Boom. Baird's nomination blew up, and the next presidential choice, Kimba M. Wood, withdrew. The five Democrats hunkered down. "It was purgatory," one recalled. The law enforcement arm of the world's last remaining superpower had origami for an organization chart.

The trouble with telling the press what he was doing, Hubbell suggested, was that he was not quite sure himself. His role was "multi-faceted," he said, because of the long, stumbling interregnum.

Stuart M. Gerson, a Bush holdover, was acting attorney general, and "there were a lot of things where he would want to know what the new administration was thinking," Hubbell said. "And there were issues he knew would last after he was gone, where he wanted to work with us to ensure a smooth transition."

Nor did Hubbell feel he could discuss the future. Until the other key figures in the new Justice Department were named, "I couldn't say quite where I would fit, or what my role would be."

But if Hubbell couldn't say what he was up to, others were happy to try. Thus Hubbell finds himself denying that, at the behest of the White House, he "brokered" a meeting between Gerson and the Congressional Black Caucus, which was upset that Ford, one of its members, was to be tried on bribery charges by a jury with 11 whites on it. The caucus "asked to meet with me . . . and Stuart asked to come," Hubbell said.

Everyone involved -- the White House, Hubbell, Gerson -- says that the subsequent decision to ask the judge to dismiss the jury, a bombshell that Justice quickly abandoned, was made by Gerson, the Republican holdover.

And Hubbell denies that pressing the U.S. attorneys for their resignations had anything to do with the investigation of Rostenkowski by U.S. Attorney Jay B. Stephens -- as Stephens, a Republican, has implied.

"Stephens said publicly it is not going to affect any ongoing investigations and it's not," Hubbell said. "Janet Reno asked the U.S. attorneys to inform her of any reasons why they should stay longer. A number of them have. But he chose to communicate with us exclusively through the press."

Harder to deny is that Hubbell will be the eyes and ears of the White House.
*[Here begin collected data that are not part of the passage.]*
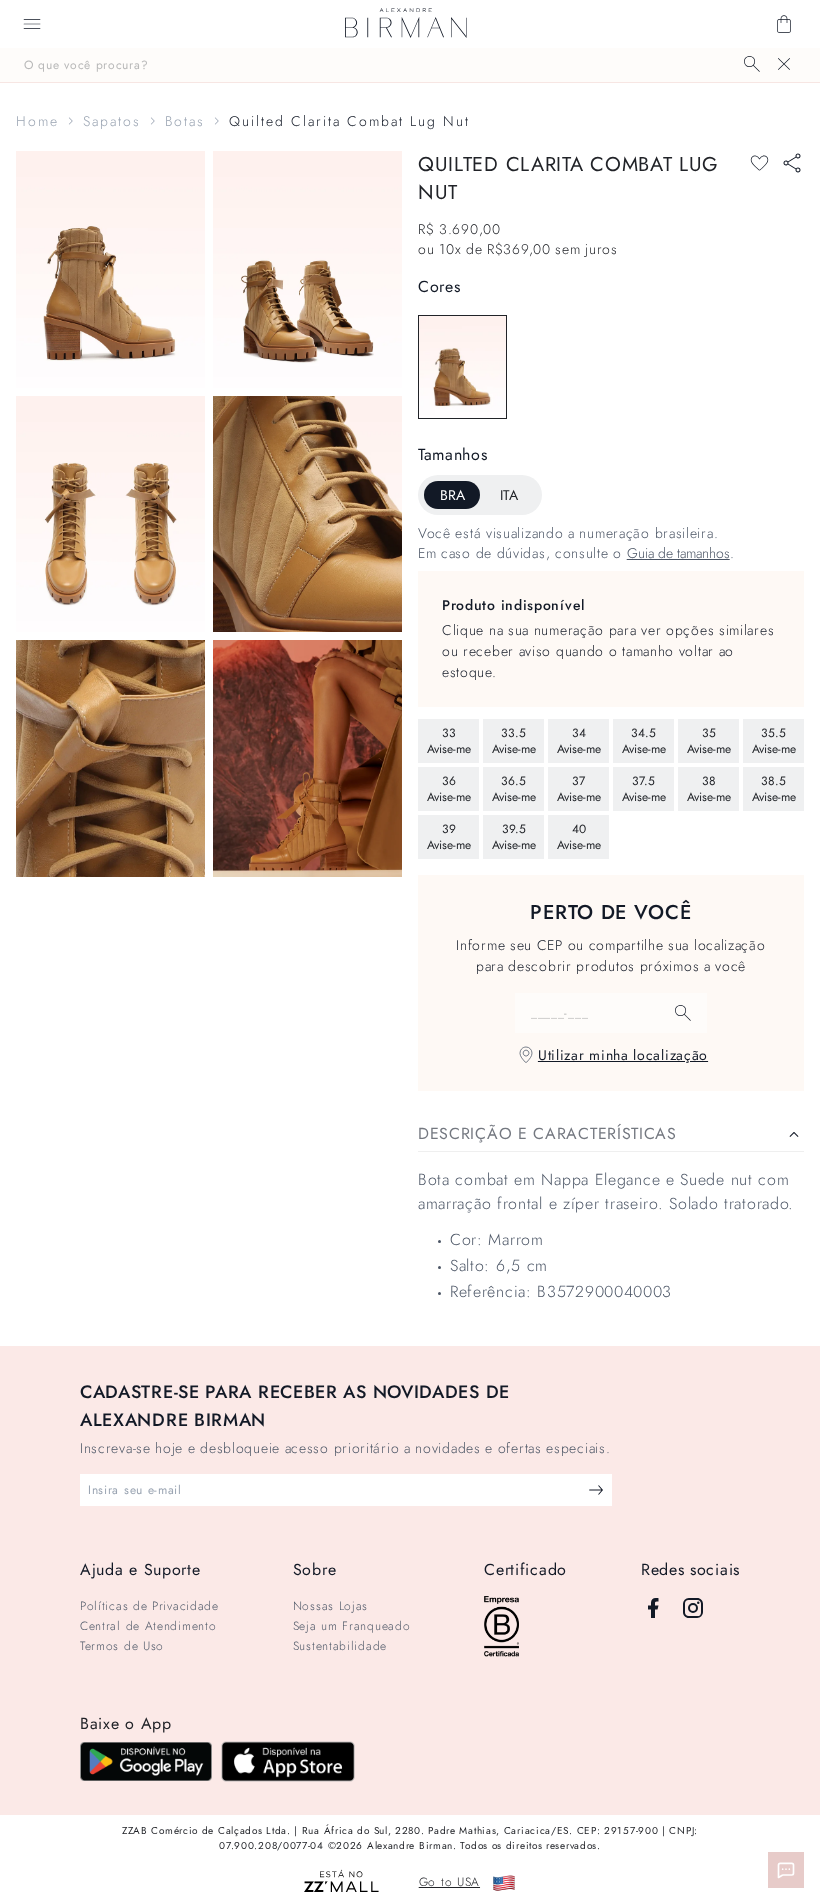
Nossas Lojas (330, 1606)
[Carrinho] (784, 24)
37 (579, 789)
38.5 (774, 789)
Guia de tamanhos (678, 553)
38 (709, 789)
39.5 (514, 837)
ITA (509, 495)
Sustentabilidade (340, 1646)
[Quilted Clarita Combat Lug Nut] (462, 367)
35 (709, 741)
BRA (452, 495)
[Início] (406, 24)
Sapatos (112, 121)
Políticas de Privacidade (149, 1606)
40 (579, 837)
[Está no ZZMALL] (341, 1882)
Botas (185, 121)
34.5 (644, 741)
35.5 (774, 741)
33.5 (514, 741)
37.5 (644, 789)
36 (449, 789)
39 (449, 837)
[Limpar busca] (784, 64)
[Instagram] (693, 1608)
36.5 (514, 789)
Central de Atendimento (148, 1626)
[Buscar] (752, 64)
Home (37, 121)
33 (449, 741)
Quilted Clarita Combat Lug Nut (349, 121)
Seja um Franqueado (352, 1626)
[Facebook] (653, 1608)
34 (579, 741)
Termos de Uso (122, 1646)
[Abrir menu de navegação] (32, 24)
With Harvard's Philip B. Heymann nominated to be deputy attorney general, and Yale's Drew Days tapped as solicitor general, Hubbell is the only Clinton insider among the department's top brass.
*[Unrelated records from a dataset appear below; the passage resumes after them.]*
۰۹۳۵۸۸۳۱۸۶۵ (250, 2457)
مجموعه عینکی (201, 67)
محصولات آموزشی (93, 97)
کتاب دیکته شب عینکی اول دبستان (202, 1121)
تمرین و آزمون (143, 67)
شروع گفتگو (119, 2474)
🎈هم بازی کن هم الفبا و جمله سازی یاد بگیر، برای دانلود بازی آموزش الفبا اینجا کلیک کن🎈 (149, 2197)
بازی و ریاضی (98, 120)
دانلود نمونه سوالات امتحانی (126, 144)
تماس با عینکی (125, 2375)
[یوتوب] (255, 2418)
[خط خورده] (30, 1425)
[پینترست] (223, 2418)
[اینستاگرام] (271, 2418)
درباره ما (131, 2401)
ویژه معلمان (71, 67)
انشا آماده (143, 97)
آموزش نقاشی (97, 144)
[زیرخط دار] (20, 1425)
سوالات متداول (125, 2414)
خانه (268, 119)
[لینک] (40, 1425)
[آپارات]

Intriguingly, up to now, Hubbell's specialty as a public official was smoothing things out. When his colleagues on the Little Rock city board elected him mayor in 1979, he was a calming replacement for a man who resigned abruptly after giving the press a one-fingered wave.

And in 1984, then-Gov. Clinton appointed him to fill out a term as chief of the state Supreme Court. The judges were feuding, and Hubbell's brief was to patch things up.

But lately, he has been the burr and not the balm.

Hubbell seems to understand this may be what he gets remembered for, that he may be The Mystery Man forever, whether the role fits or not. "This is the plight of the offensive lineman," he said, harkening back to his days wearing the Razorback red.

There once was a tribute for the great Razorback coach Frank Broyles, he continued. Three former players spoke. A great Arkansas quarterback was introduced by his passing statistics. A legendary running back was introduced by his rushing yardage.

"And they remembered me for the one time my man beat me and sacked the quarterback in the Sugar Bowl," Hubbell said. "Quarterbacks and running backs are remembered for their achievements. Offensive linemen are remembered for their mistakes."